Hard on the heels of the corporate watchdog reviewing forecasts made by insurance comparison website iSelect in its prospectus, it has taken issue with a prospectus issued by online retail venture iBuy, one of several technology floats slated for the end of the year.
The Australian Securities and Investments Commission said iBuy had to reissue its prospectus after it failed to adequately disclose certain information to investors.
It also has extended its exposure period over the company following some concerns about disclosure issues. The company has now released a revised prospectus.
IBuy sells discounted branded products throughout south-east Asia and is seeking to raise $37 million, hoping to list with a $113.3 million market capitalisation when it floats, planned for December 20. It lost $1.4 million last year on revenues of $41.7 million.
ASIC said an original prospectus included incorrect US-Australian dollar conversions and failed to disclose correct details about related parties.
IBuy's initial public offering is subject to the company acquiring a number of businesses from related and unrelated parties.

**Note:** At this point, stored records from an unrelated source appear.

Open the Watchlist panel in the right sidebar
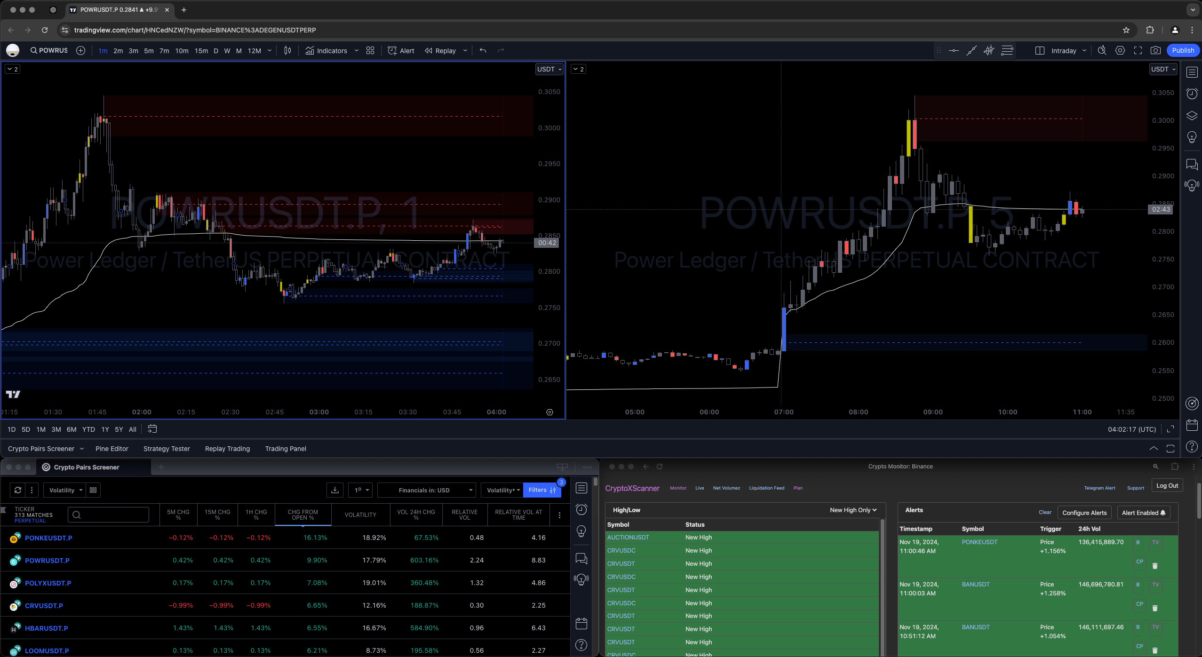This screenshot has height=657, width=1202. tap(1192, 72)
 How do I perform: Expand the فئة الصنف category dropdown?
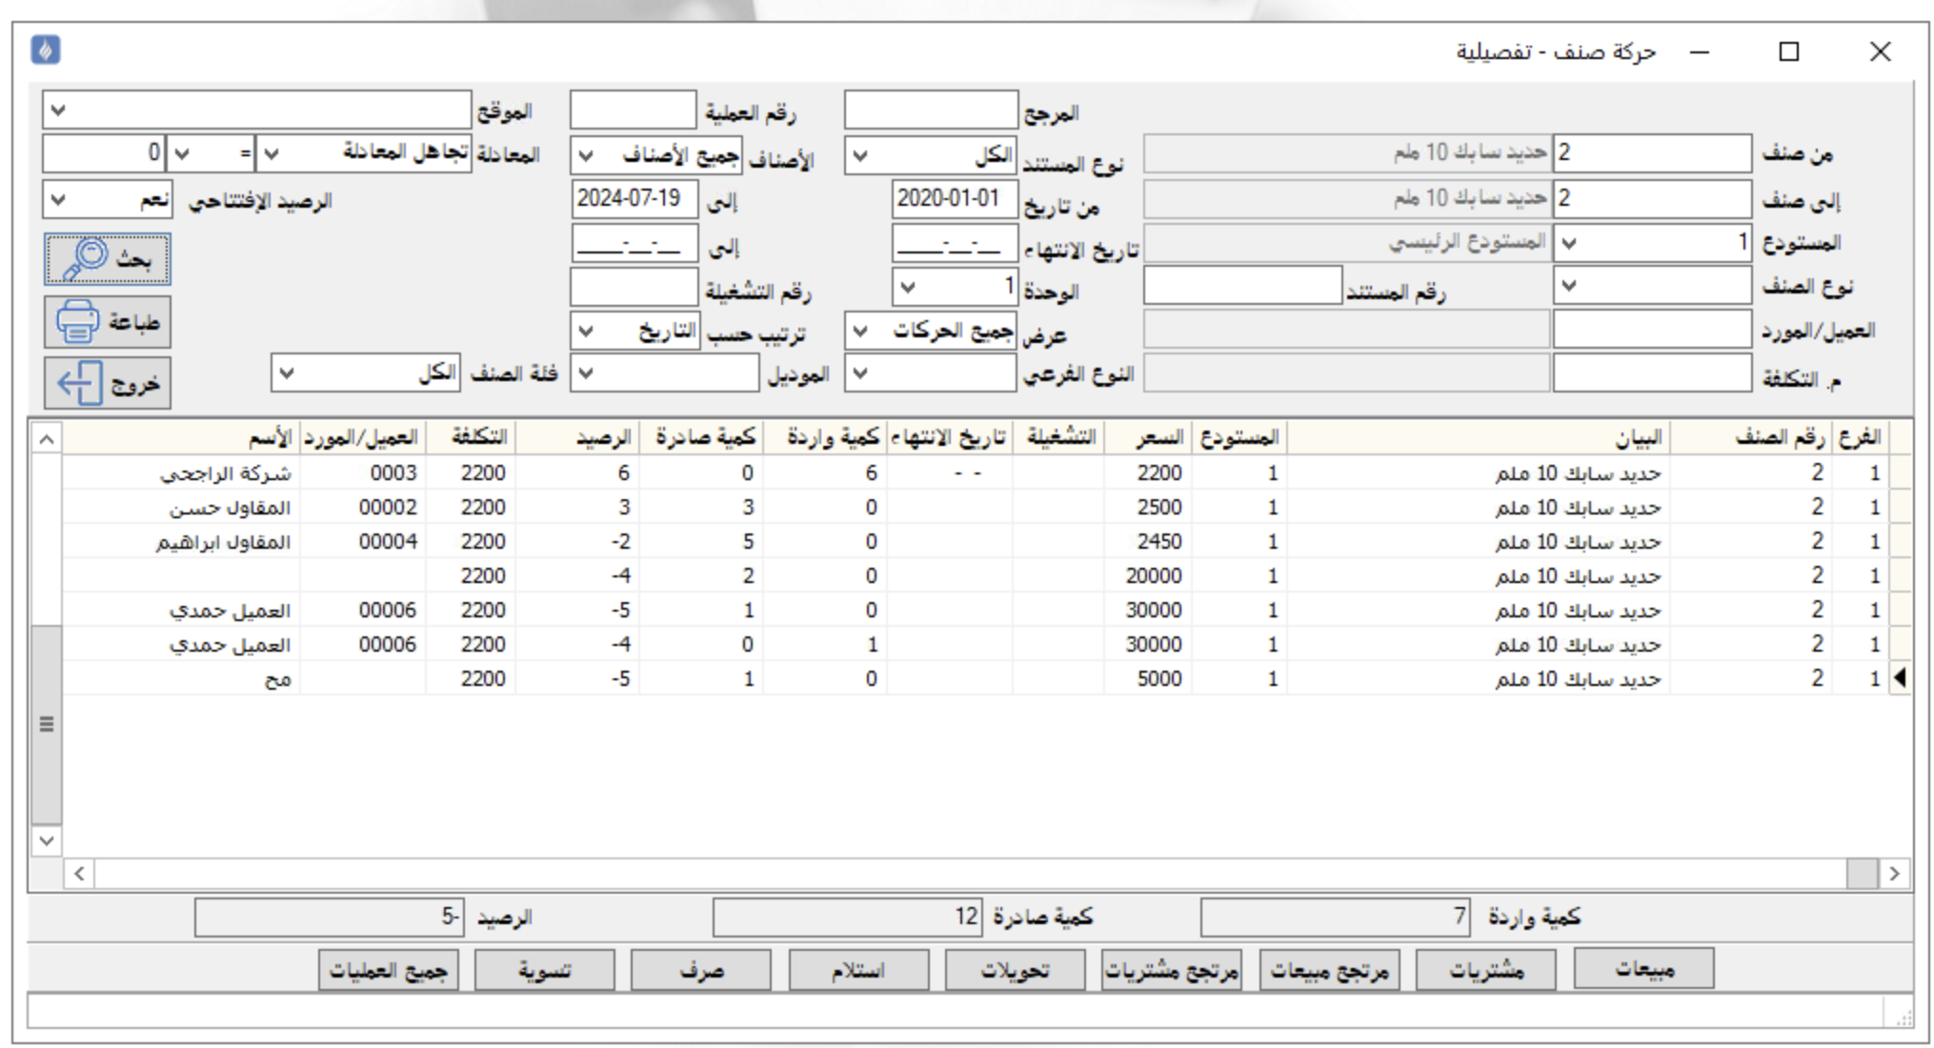(287, 373)
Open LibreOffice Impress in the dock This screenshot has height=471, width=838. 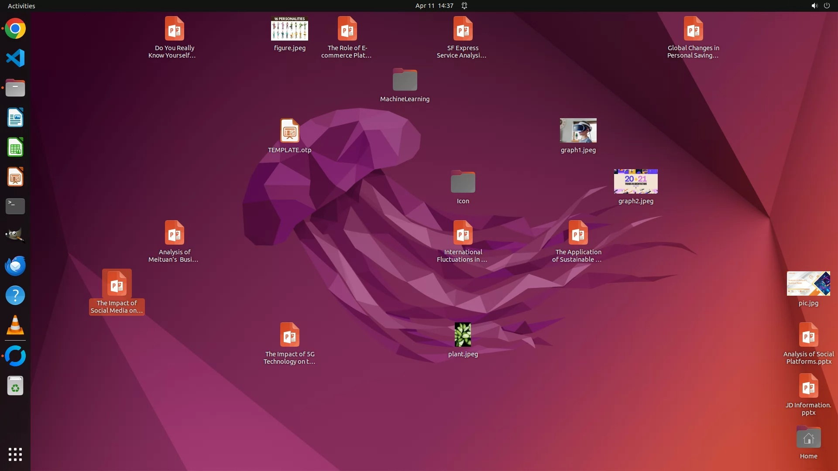15,177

The original prospectus implied these businesses were already owned and operated by iBuy, ASIC said.
About a third of the companies preparing to list on the sharemarket have been held back by the corporate regulator due to problems with disclosure.
IBuy was set up by international investment firm Catcha Group, which will own a 25 per cent stake in the business after listing.
Catcha Group executive director Luke Elliott said the new prospectus clarified the new arrangements after the float.
He said the disclosure about related entities in the original prospectus had been detailed.
"ASIC also asked us to confirm in the replacement prospectus that the independent directors had approved the related-party acquisition disclosed in the prospectus."
After finding problems with prospectuses, ASIC has warned companies about to list on the sharemarket not to mislead investors.
Commissioner John Price said this month that the regulator was concerned about "an overstatement of future contracts or customers in some cases, and in some cases insufficient disclosure of detail about related-party transactions".